[Exercise inputs Boundary: Start]
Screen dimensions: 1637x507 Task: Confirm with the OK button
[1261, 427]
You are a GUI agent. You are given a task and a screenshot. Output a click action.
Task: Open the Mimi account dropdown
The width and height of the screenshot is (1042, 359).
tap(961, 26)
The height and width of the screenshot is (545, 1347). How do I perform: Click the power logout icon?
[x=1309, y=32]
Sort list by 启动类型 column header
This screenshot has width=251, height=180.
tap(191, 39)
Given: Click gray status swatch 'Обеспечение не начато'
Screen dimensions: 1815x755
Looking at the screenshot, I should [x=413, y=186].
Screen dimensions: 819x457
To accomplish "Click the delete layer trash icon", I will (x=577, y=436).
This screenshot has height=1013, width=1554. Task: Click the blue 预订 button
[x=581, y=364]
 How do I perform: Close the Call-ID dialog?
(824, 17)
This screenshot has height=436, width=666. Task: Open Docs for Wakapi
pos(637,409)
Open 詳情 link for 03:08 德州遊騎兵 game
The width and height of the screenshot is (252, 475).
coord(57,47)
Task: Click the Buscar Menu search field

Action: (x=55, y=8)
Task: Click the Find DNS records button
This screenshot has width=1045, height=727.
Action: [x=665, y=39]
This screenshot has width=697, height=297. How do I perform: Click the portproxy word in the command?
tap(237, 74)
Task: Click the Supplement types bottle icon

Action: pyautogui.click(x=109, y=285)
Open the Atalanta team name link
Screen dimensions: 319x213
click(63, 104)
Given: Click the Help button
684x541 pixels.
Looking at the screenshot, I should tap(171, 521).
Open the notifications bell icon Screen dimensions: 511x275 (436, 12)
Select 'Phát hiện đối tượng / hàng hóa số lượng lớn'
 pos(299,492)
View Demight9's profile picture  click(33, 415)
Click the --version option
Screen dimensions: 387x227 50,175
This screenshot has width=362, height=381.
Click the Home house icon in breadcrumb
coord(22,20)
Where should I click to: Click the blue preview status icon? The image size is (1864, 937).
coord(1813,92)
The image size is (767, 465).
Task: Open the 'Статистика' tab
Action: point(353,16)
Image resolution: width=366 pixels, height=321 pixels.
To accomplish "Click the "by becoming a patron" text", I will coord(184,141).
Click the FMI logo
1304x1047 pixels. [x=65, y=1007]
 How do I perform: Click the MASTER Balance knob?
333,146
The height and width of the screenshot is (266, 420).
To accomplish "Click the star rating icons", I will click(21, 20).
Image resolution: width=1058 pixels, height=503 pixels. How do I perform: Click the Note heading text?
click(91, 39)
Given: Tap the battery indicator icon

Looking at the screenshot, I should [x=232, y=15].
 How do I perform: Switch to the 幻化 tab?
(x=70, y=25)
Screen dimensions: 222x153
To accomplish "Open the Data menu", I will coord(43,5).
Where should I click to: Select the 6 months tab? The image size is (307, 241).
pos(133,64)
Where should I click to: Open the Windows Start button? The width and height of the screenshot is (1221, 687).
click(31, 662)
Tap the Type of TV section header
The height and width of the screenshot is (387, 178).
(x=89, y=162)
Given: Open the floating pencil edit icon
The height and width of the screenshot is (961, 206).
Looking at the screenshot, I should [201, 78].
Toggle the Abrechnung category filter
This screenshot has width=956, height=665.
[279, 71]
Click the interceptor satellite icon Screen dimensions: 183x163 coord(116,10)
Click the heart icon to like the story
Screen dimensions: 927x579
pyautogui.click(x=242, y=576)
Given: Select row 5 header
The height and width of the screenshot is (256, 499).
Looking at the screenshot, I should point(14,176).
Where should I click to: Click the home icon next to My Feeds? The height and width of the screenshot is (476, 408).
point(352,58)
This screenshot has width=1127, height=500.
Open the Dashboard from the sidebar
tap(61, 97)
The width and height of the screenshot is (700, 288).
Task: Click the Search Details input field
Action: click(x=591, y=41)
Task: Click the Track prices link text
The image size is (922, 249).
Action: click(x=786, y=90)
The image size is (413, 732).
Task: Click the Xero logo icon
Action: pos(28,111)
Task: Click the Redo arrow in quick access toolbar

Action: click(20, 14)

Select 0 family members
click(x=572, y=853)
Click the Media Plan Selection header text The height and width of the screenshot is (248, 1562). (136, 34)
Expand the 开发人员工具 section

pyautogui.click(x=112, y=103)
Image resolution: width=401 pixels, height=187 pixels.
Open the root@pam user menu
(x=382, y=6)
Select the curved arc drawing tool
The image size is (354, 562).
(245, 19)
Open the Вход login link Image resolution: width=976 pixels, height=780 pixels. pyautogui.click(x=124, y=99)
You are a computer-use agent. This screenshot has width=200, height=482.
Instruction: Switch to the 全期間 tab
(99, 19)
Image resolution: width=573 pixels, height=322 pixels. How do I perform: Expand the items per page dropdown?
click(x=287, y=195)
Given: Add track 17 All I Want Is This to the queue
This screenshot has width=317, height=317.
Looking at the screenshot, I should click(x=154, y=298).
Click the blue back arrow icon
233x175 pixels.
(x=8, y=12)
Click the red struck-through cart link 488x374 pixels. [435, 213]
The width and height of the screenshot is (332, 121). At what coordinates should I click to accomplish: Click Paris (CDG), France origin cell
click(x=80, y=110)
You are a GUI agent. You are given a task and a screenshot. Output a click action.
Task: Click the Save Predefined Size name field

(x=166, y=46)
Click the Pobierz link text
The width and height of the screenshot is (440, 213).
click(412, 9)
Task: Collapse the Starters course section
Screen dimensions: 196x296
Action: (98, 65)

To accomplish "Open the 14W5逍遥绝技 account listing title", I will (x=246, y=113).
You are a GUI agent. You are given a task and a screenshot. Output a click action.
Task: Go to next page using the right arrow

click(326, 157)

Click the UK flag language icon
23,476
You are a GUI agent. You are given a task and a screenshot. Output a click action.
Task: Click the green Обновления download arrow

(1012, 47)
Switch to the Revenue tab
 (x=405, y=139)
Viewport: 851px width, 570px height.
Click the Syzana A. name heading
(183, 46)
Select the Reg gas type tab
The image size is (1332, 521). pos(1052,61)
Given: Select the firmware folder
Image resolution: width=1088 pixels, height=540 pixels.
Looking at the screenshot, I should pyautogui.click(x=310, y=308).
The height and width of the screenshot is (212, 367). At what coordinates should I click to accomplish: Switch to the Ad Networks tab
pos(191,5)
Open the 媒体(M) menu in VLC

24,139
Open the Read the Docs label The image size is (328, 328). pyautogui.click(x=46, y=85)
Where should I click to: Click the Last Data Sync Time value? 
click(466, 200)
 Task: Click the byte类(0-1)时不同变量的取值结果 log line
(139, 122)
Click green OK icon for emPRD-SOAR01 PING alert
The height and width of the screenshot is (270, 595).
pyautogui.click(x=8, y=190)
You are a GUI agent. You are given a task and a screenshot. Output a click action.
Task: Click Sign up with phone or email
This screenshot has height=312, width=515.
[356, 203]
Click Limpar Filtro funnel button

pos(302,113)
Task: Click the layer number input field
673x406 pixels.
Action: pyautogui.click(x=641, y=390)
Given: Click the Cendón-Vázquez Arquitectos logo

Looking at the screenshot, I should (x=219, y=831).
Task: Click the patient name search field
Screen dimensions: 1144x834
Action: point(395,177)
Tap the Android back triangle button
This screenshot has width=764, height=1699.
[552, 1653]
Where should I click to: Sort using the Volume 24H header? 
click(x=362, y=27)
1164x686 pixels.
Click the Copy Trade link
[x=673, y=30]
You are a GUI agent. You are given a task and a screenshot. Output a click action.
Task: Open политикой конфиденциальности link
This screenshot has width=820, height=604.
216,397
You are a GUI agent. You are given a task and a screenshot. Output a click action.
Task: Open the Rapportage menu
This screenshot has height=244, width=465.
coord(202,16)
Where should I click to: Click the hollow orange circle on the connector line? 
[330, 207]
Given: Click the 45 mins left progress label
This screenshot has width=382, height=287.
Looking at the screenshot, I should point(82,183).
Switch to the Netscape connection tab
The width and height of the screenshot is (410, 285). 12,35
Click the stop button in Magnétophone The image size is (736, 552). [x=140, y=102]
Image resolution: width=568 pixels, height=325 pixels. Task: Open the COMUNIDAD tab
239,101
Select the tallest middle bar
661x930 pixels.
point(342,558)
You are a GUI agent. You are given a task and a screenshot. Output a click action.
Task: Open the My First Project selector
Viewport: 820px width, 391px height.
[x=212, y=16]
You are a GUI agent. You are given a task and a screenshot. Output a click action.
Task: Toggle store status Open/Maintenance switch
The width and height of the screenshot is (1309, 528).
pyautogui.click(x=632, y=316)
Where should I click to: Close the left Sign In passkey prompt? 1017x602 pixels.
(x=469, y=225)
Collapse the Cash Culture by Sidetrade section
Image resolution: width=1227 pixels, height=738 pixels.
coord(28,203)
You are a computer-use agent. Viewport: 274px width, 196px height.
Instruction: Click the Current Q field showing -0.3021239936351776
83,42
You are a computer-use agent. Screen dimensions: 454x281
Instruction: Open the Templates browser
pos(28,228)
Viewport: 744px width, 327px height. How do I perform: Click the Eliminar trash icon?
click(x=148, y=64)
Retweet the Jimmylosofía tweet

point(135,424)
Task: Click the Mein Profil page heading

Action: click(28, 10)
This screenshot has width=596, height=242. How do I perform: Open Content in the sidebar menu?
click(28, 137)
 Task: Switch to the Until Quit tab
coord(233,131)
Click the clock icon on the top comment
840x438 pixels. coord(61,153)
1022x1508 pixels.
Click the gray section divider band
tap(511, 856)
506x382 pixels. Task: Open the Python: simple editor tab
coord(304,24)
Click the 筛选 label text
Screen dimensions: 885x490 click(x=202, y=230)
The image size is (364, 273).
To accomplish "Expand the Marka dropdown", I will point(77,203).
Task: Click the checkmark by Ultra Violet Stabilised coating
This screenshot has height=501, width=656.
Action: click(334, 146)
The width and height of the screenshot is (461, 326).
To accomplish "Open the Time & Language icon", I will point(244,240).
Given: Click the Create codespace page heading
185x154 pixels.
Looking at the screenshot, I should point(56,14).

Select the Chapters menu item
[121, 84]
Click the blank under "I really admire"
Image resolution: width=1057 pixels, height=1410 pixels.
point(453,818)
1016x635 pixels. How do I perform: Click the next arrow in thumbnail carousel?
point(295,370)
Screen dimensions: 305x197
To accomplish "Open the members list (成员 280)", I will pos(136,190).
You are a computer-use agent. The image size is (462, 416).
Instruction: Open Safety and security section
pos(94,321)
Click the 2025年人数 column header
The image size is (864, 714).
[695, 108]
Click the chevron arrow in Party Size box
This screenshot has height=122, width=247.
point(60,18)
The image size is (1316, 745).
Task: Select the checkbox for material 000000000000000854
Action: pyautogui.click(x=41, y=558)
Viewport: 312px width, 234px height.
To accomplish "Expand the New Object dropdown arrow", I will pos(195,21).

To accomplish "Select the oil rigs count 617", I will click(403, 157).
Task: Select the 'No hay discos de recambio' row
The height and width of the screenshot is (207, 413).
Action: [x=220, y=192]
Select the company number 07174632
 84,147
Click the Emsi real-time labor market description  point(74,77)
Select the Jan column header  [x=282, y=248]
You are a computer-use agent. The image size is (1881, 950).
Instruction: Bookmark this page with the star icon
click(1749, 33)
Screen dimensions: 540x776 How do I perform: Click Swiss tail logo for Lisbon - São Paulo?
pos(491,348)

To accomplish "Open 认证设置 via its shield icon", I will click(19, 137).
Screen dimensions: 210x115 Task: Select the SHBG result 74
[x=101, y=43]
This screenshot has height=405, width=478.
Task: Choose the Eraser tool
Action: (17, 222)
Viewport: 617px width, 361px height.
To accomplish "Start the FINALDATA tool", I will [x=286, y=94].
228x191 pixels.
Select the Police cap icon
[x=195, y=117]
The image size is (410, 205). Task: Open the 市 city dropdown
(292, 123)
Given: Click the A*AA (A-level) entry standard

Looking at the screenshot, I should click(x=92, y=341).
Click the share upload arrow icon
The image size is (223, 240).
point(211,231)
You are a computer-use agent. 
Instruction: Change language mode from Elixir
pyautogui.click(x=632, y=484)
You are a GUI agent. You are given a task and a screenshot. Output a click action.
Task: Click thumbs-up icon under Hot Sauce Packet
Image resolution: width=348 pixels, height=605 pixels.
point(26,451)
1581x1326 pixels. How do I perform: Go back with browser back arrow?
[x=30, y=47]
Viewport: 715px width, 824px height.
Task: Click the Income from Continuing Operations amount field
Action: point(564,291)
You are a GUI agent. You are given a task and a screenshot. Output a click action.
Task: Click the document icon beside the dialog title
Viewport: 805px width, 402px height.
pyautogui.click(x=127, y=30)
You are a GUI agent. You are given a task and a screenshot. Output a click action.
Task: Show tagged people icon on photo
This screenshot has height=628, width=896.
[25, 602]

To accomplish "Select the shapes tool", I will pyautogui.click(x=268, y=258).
[Exercise inputs Boundary: End]
**Problem requirements**
Please copy each line of the entries in which the word "column" shows up.

**Result below**
Sort list by 启动类型 column header
Click the 2025年人数 column header
Select the Jan column header  [x=282, y=248]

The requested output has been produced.